Segment Start: DOCUMENT TEXT
GPUaaS: Private, serverless transcription tool for confidential audio recordings

July 1, 2026

GPUaaSAzureCloudAzure BicepAzure Container appScale-to-zeroOpenAI/Whisper

GPUaaS: Private, serverless transcription tool for confidential audio recordings

Automatic speech recognition (ASR)

AI transcription has become a standard part of the workflow in Norwegian journalism, used for turning raw audio into text, generating subtitles, and translation. Most platforms on the market bundle all of that together with editing and publishing, aimed at newsrooms that can send their recordings wherever the tool happens to be hosted.

The problem with third-party transcription services

For many companies, confidentiality is the real constraint, and it rules out most of the obvious options before quality even comes into it. Public transcription services typically require some combination of the same things, an account, a file upload, storage on their servers, and that’s a risk on its own no matter how good the transcription is. Most of them also work far better in English than Norwegian, especially once dialects and local nuance are involved. They run on general, publicly available models like OpenAI’s through an API, which struggle with Norwegian dialects the way any non-native system does.
Segment End: DOCUMENT TEXT
Segment Start: DATASET RECORDS
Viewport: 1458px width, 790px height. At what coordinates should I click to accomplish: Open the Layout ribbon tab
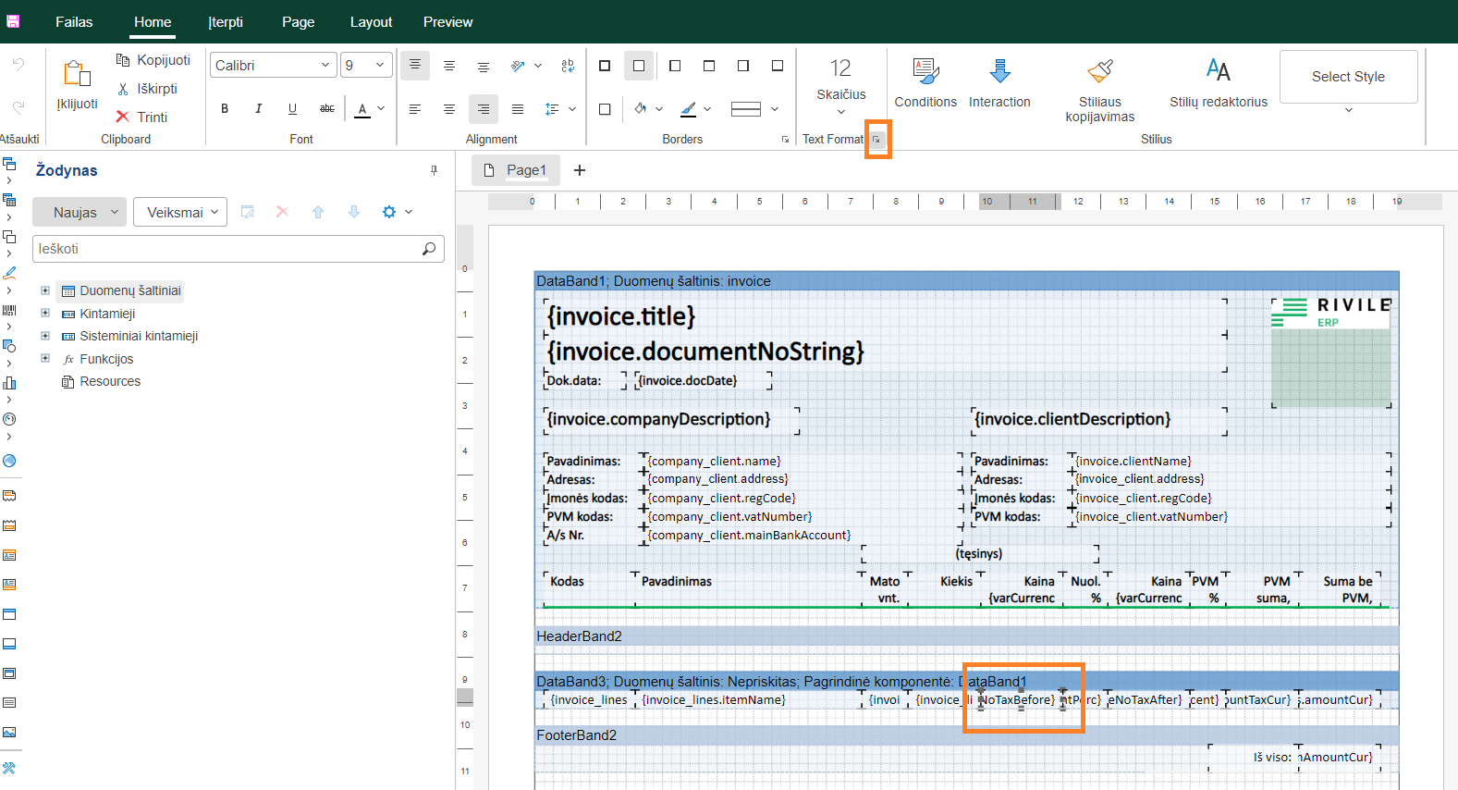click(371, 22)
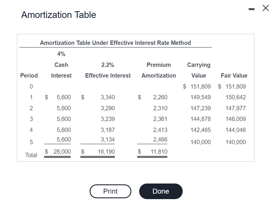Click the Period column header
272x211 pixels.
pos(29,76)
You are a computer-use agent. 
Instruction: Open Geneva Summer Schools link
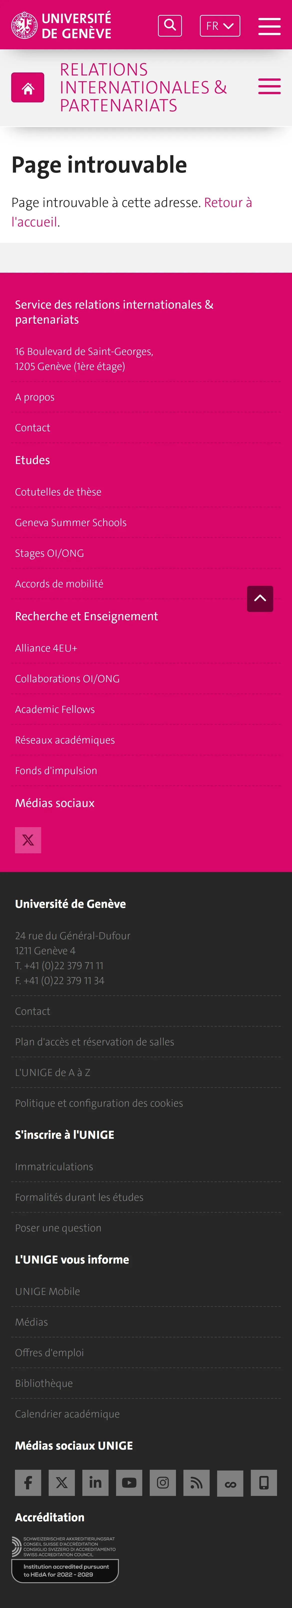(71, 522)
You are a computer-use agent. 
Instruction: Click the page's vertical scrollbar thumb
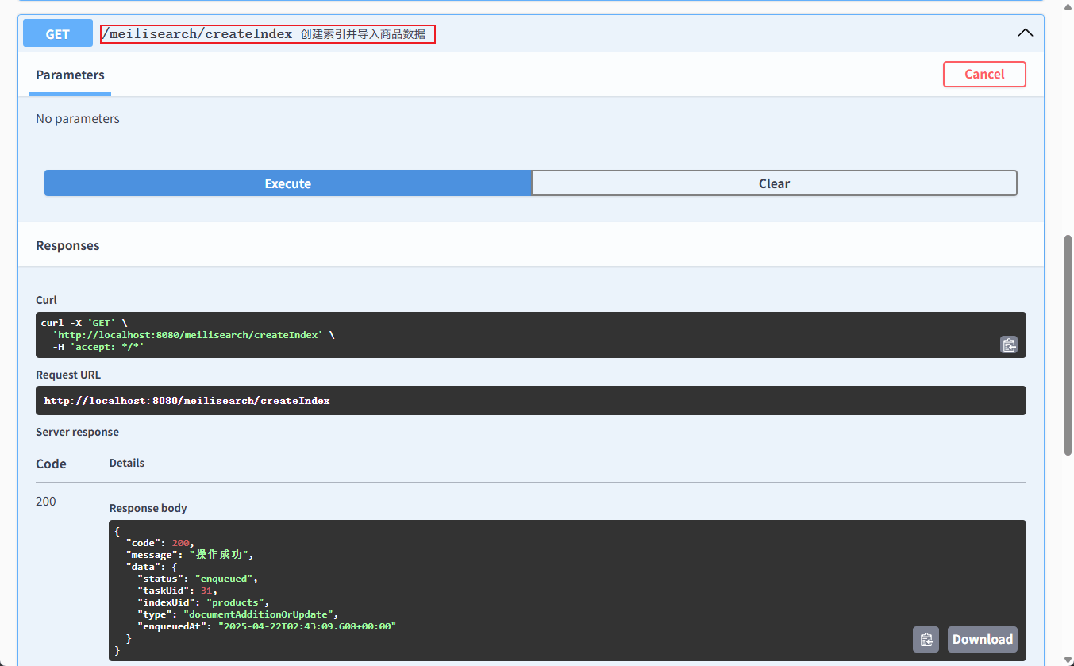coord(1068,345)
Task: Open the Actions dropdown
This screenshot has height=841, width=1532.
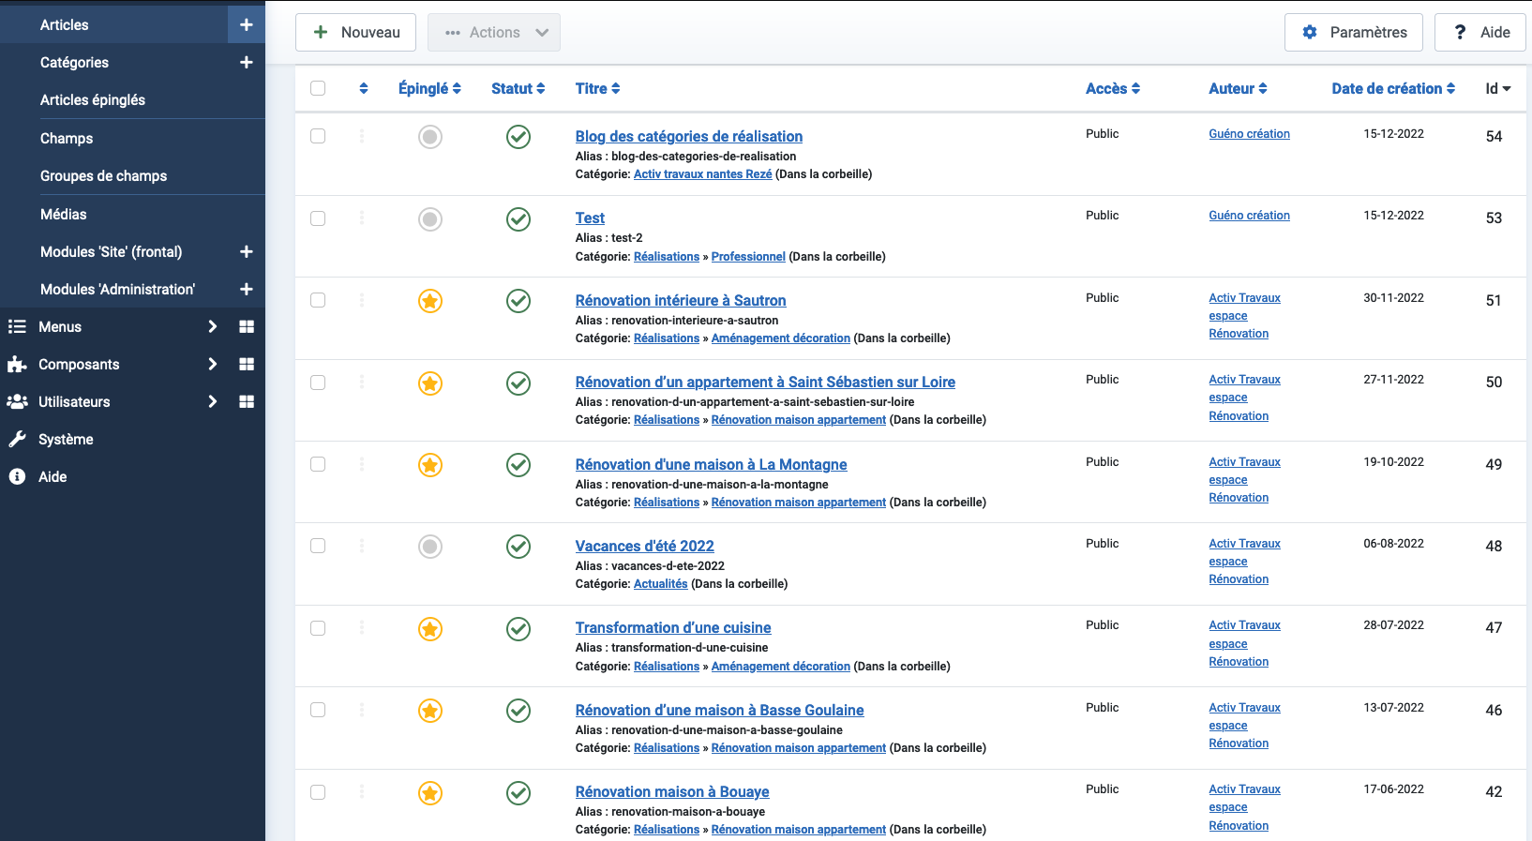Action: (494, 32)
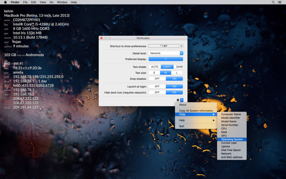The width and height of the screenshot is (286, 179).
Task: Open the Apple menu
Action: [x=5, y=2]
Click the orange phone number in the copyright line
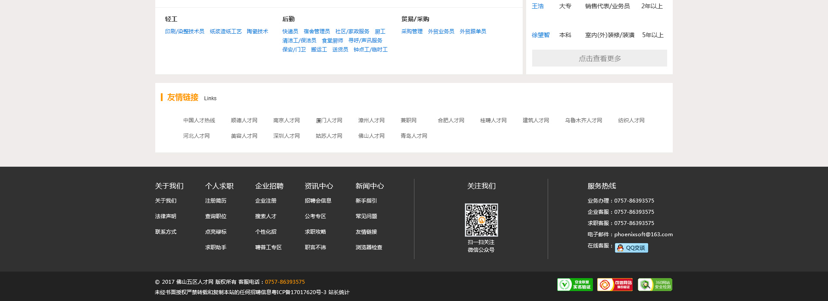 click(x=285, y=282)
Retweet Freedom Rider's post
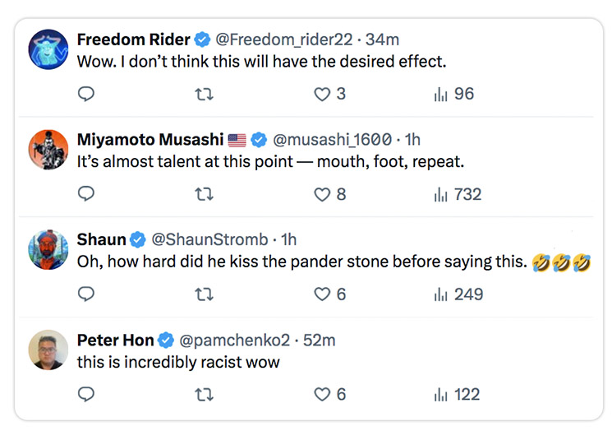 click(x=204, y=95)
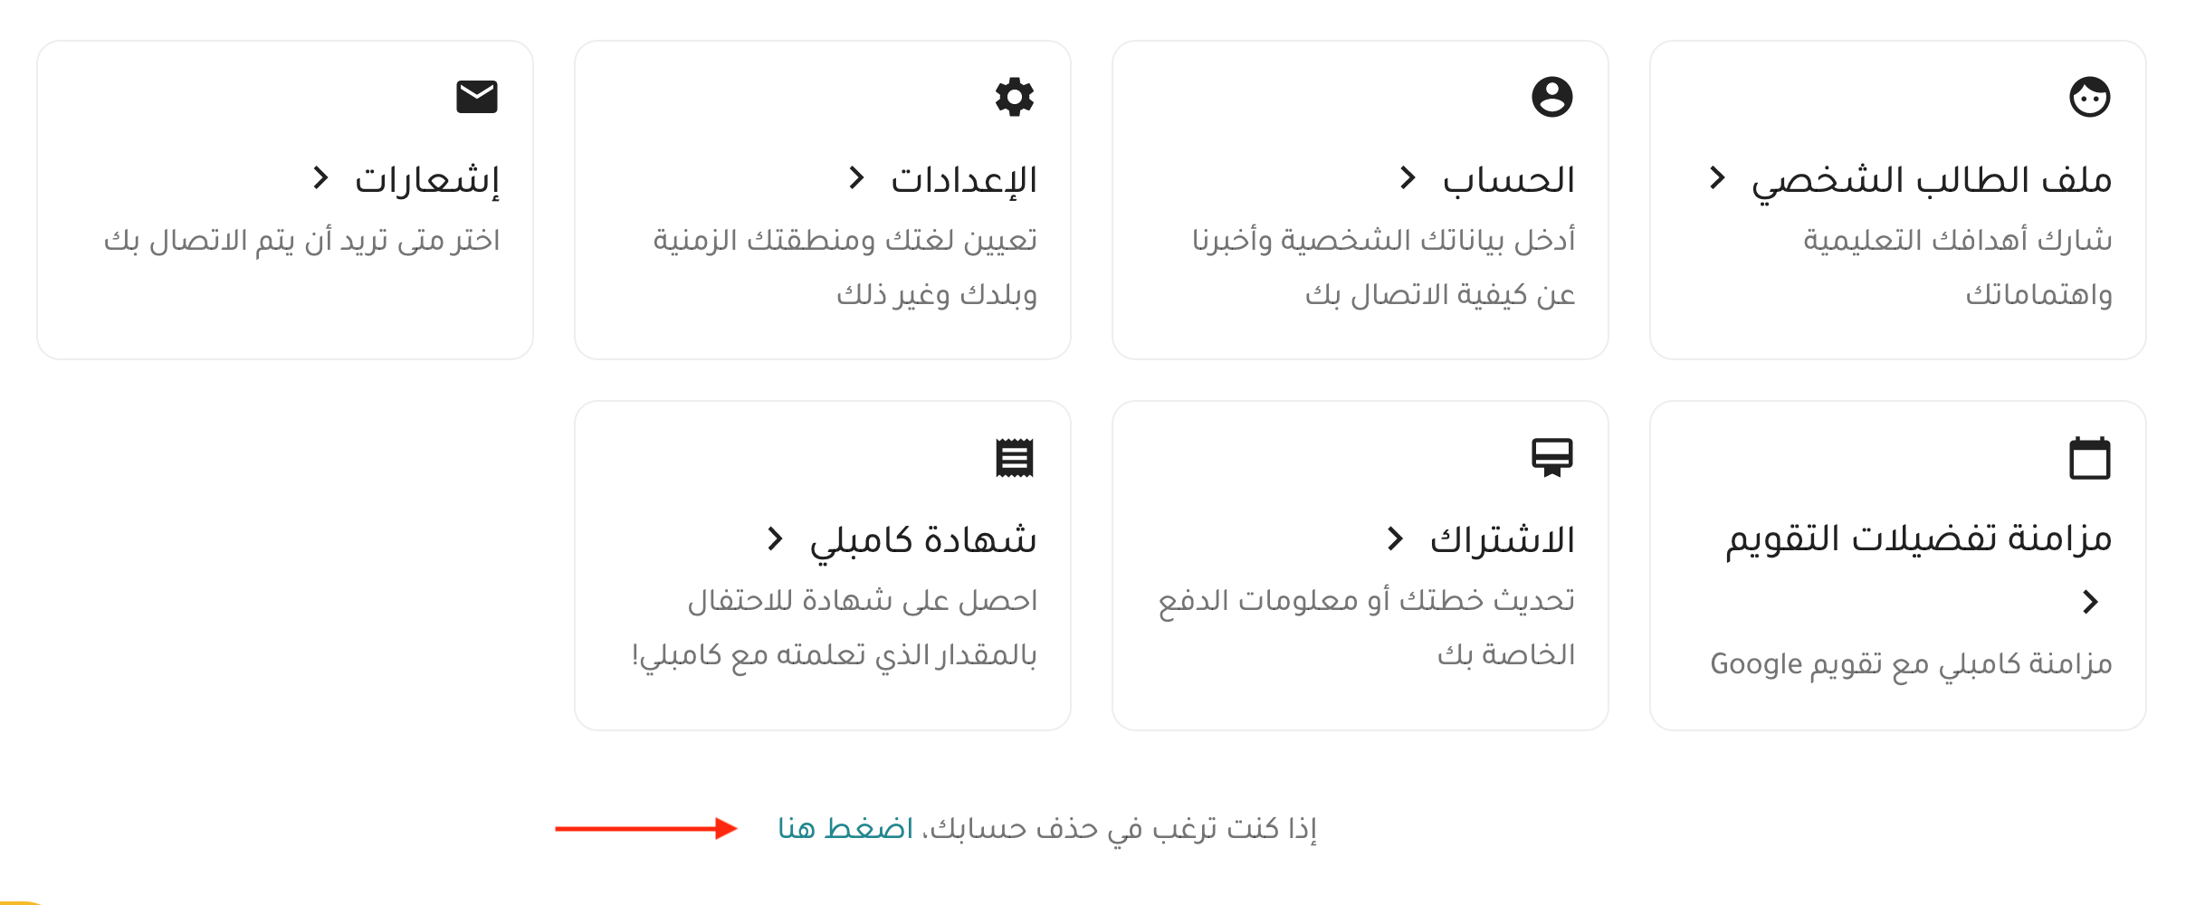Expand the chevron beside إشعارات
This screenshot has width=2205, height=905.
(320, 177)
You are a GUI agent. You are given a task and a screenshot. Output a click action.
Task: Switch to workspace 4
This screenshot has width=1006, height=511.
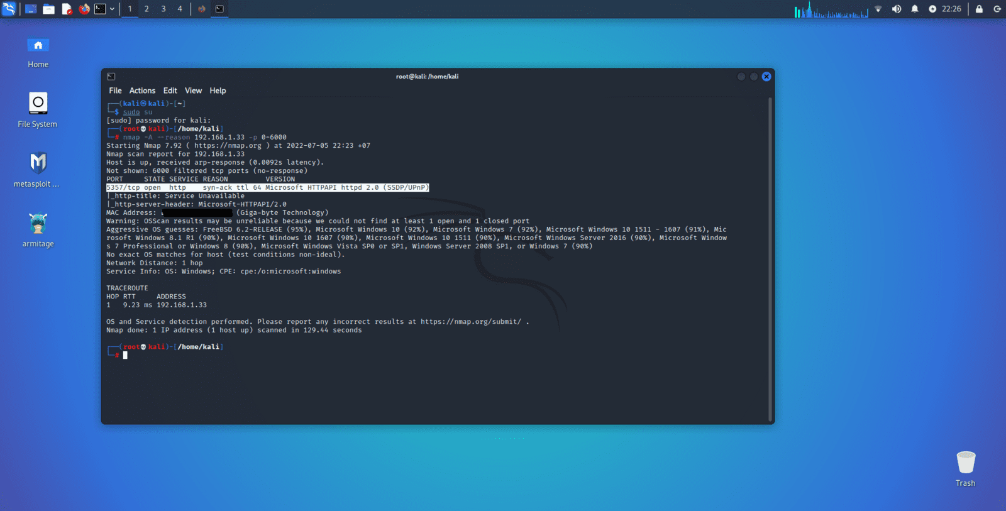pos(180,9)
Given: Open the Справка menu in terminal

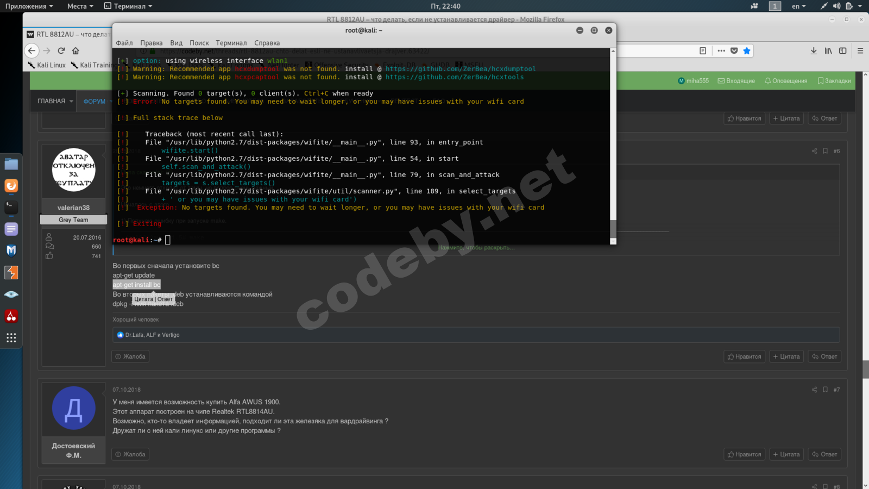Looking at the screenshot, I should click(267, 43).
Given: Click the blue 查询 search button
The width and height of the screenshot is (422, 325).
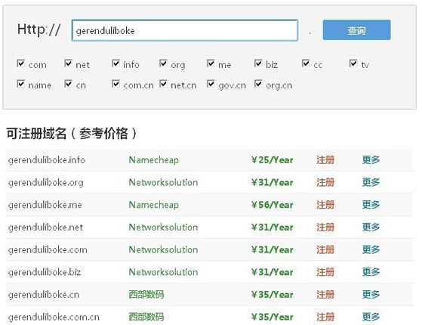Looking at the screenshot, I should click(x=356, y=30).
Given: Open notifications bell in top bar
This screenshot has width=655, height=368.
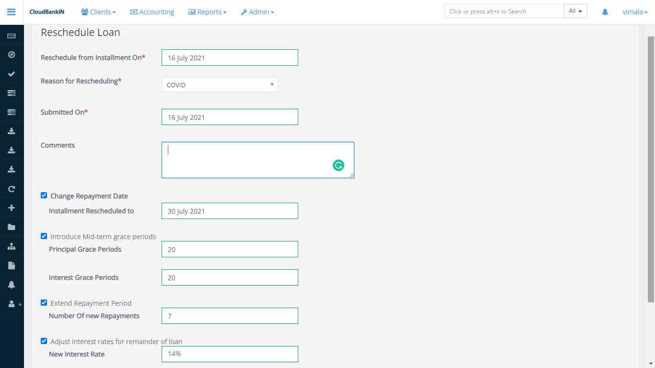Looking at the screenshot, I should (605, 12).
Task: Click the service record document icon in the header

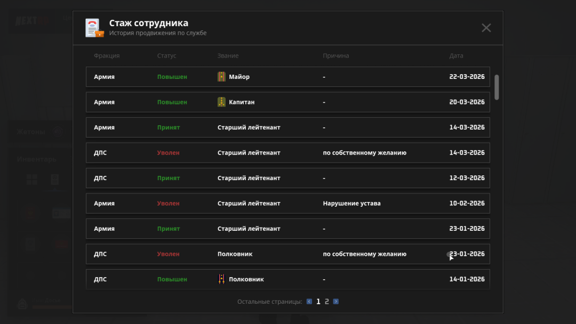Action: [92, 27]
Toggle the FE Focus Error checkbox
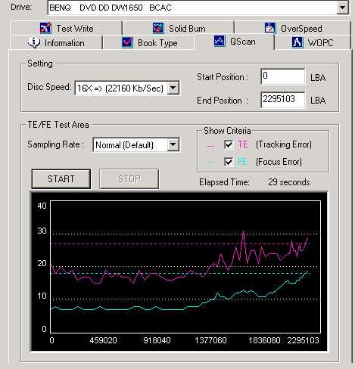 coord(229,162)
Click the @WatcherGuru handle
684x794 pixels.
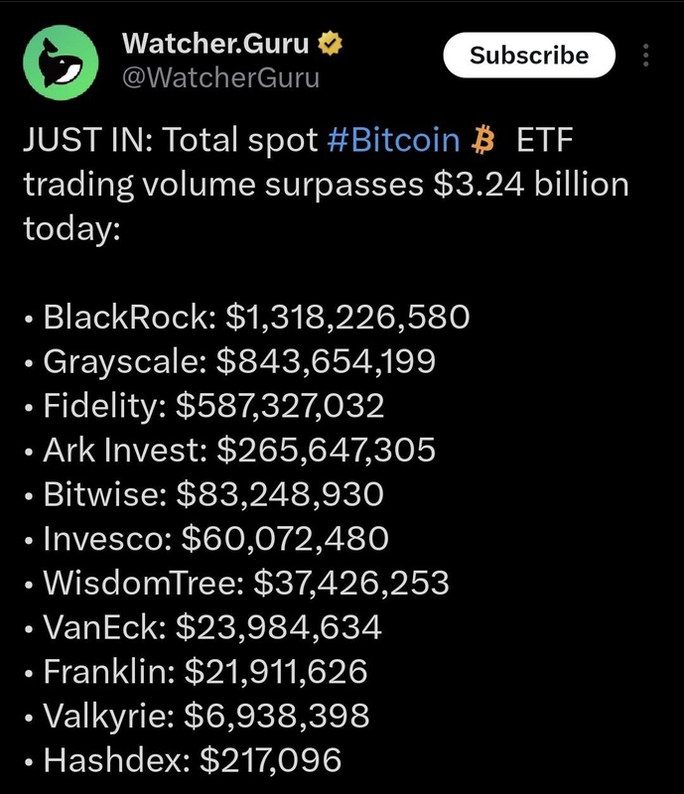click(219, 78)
Segment End: DATASET RECORDS
- PROBLEM 1 -
In the GPUaaS transcription article, which language do most public transcription services handle far better than Norwegian?
- PROBLEM 2 -
Rewrite the passage of the GPUaaS transcription article that begins at the words "GPUaaSAzureCloudAzure BicepAzure Container" and stops after "to be hosted.", putting "editorial teams" in place of "newsrooms".
- PROBLEM 3 -
Please carry the GPUaaS transcription article forward from the point where it stops.

- YOUR RESPONSE 1 -
English.

- YOUR RESPONSE 2 -
GPUaaSAzureCloudAzure BicepAzure Container appScale-to-zeroOpenAI/Whisper

GPUaaS: Private, serverless transcription tool for confidential audio recordings

Automatic speech recognition (ASR)

AI transcription has become a standard part of the workflow in Norwegian journalism, used for turning raw audio into text, generating subtitles, and translation. Most platforms on the market bundle all of that together with editing and publishing, aimed at editorial teams that can send their recordings wherever the tool happens to be hosted.

- YOUR RESPONSE 3 -
In-house solution

NB-AI-Lab’s models are the ones that actually handle Norwegian well, trained specifically for it. Their license would have allowed a hosted API, but the issue was sending confidential audio to any third party at all, licensed or not, and that was off the table from the start.

Schibsted had already solved a version of this with JoJo, a publicly known app that wraps NB-AI-Lab’s model in a UI shell running locally on a MacBook. It works, but only if you have one, and even then performance depends on the machine’s specs. It’s a single-user, single-machine tool, which doesn’t scale to a team without everyone owning matching hardware. Running a dedicated cloud GPU 24/7, or a full VM just to cover that gap, wasn’t affordable either, for something used intermittently.

Azure

GPU-as-a-Service

The result was a web application hosted on a private Azure environment, backed by serverless GPU compute with scale-to-zero. The model only runs, and only costs money, while it’s actually transcribing. File storage, authentication, and the job queue sit on infrastructure controlled internally, with access locked to verified accounts.

The GPU takes a short while to spin up from a cold state, the direct tradeoff for not paying to keep it running around the clock. That cold start also means the setup can afford to run on serious hardware, an H100, without the cost of leaving it idle. Once it’s up, transcription itself runs fast, and the app handles multiple jobs coming in.

The interface shows what’s happening at each stage, starting, queued, running, with live progress on the transcription itself. Output is available in several formats, and every job gets a saved link to its results. Files and transcripts are retained only for a limited period before automatic deletion, so nothing confidential sits around indefinitely.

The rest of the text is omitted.